Ответить словами он не смог. И просто заплакал.

Она обняла его.

— О Мария, — рыдал Дэнни, — я больше не смогу играть на фортепиано.

А затем он рассказал ей обо всем. О трагическом путешествии, которое началось в кабинете доктора Уитни и закончилось на приеме у доктора Вайсмана.

После того как он закончил свой рассказ, они долго проплакали в объятиях друг друга.

Наконец она утерла свои слезы и крепко схватила его за плечи.
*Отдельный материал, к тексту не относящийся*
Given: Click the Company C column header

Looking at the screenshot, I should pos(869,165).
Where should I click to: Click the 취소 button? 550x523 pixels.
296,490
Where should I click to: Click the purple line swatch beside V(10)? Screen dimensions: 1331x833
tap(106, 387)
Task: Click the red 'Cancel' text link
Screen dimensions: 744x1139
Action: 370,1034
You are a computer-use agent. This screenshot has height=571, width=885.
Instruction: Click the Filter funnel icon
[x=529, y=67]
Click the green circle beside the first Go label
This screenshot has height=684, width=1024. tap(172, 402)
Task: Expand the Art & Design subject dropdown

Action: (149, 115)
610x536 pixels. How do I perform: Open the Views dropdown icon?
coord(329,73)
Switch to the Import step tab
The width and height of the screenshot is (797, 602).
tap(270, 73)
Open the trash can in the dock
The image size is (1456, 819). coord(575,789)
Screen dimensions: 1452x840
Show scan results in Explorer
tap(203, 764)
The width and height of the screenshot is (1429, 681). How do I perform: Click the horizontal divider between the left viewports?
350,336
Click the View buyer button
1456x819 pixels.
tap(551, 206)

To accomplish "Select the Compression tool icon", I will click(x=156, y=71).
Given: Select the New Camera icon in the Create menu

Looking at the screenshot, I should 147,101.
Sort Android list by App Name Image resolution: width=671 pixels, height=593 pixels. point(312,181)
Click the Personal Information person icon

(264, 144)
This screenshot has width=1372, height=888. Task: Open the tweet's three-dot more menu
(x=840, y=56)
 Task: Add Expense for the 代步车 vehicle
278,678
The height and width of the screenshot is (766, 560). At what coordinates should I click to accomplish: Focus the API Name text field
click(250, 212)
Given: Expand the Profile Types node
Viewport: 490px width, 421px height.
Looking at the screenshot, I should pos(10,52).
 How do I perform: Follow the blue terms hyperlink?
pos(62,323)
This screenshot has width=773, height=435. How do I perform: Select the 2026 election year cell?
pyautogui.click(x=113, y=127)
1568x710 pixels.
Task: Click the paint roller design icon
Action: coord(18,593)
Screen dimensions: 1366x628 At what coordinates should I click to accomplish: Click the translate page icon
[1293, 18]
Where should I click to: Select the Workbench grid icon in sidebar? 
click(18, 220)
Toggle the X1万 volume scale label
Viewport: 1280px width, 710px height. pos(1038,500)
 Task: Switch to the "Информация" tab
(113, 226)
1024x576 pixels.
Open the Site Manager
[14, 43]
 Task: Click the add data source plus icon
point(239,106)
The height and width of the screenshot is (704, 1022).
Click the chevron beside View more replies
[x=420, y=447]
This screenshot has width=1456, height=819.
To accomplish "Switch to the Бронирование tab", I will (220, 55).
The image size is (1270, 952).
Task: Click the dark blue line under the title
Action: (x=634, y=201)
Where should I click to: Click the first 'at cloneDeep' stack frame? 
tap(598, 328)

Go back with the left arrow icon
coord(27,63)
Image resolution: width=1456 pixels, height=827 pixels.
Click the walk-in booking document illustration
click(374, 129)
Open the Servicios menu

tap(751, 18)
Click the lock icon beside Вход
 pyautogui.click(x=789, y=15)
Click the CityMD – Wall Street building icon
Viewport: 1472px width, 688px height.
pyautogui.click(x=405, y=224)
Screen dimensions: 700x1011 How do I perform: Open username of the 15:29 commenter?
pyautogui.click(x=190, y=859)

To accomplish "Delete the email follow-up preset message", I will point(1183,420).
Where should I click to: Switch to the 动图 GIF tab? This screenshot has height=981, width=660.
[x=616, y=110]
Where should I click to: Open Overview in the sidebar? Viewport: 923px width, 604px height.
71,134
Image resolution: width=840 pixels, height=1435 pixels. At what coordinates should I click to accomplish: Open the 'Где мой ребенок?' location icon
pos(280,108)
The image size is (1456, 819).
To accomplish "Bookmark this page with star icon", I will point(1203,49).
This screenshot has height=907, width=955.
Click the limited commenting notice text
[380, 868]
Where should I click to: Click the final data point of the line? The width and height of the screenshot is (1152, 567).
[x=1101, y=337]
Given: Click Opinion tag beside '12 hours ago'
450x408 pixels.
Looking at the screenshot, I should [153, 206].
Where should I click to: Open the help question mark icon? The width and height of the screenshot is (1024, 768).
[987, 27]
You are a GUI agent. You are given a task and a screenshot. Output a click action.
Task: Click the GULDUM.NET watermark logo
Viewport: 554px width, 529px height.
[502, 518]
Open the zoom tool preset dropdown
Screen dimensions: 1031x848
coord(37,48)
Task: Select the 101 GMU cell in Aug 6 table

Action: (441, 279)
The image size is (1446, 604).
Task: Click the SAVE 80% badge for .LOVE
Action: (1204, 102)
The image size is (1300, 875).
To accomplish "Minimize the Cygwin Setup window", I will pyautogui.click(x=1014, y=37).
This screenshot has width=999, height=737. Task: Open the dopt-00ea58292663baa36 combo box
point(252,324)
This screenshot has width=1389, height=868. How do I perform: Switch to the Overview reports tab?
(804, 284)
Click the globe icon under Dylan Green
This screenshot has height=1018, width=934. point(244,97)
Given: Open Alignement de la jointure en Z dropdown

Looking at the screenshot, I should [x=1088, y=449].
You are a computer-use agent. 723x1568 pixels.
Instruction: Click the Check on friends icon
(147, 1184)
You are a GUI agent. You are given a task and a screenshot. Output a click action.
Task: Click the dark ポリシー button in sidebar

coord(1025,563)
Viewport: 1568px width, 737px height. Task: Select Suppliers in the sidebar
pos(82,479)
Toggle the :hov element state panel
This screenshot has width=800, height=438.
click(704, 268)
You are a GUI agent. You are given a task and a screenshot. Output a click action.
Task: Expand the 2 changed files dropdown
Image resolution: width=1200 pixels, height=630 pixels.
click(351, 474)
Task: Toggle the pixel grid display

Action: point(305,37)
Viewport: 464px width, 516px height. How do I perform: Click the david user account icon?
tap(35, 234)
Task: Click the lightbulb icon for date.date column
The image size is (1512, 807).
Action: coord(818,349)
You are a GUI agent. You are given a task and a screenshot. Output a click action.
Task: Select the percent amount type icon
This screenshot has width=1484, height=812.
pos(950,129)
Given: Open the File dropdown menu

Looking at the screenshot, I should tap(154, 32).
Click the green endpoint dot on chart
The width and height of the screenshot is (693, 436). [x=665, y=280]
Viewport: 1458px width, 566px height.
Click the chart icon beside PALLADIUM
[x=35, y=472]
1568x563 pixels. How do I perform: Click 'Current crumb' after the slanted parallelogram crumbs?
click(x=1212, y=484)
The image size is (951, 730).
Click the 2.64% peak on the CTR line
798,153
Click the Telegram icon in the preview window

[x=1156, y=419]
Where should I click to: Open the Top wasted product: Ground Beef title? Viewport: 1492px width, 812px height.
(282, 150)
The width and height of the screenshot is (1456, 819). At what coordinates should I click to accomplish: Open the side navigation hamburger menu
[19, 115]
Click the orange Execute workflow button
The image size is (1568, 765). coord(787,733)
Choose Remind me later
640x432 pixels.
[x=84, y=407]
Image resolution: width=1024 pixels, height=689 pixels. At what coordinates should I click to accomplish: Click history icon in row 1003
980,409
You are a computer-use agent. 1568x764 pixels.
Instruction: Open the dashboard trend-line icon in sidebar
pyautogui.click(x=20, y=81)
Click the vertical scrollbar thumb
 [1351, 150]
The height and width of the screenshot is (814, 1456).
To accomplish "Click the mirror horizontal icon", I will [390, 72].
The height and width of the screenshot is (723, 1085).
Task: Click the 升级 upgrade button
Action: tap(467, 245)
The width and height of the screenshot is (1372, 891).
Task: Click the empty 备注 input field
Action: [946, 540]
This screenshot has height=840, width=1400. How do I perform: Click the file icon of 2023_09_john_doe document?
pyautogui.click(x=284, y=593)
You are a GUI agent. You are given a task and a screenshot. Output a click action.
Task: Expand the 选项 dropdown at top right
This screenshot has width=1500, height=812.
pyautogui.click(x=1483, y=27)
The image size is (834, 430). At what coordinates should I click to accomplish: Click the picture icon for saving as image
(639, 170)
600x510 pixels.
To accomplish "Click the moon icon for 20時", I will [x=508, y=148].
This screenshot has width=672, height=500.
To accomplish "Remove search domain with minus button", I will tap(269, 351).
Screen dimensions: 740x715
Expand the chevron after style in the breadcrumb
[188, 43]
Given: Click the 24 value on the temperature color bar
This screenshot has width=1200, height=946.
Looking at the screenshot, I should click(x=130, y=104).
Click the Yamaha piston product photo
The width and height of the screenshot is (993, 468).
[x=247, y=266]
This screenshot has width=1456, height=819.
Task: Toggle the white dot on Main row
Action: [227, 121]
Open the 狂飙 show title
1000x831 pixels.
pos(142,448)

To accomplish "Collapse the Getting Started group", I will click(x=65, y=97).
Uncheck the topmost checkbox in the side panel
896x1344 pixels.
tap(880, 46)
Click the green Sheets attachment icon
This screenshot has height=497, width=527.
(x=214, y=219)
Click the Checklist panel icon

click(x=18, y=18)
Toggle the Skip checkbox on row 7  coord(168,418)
— А теперь ты послушай меня, Дэнни Росси. Хотя все это и ужасно, но не смертельно. У тебя все еще есть профессия. И ты все равно будешь заниматься музыкой. И самое главное, ты все еще живой и будешь жить со своей семьей. Для меня это особенно важно. Я выходила за тебя замуж не потому, что ты лучше всех играл Листа. И не потому, что ты был звездой. Я вышла за тебя потому, что любила и поверила тебе, когда ты сказал однажды, что я тебе нужна. Дэнни, дорогой, мы же вместе, значит — справимся.

Мария не отпускала его, когда он прильнул к ее плечу, безмолвно рыдая.

И в отличие от публики, которая хлопает в ладоши, а потом расходится по домам, Мария всегда будет рядом. Она встала и взяла его за руку.

— Пойдем, Росси, надо немного поспать.

Они спускались по лестнице рука об руку. И когда очутились на втором этаже, она не дала ему уйти. Напротив, повела за собой по коридору.

— В твою спальню? — спросил он.

— Нет, Дэнни. В нашу спальню.

Из дневника Эндрю Элиота

11 мая 1978 года


Сегодня моей самооценке хорошенько досталось. Вышел «Отчет к двадцатилетию окончания университета» нашего выпуска.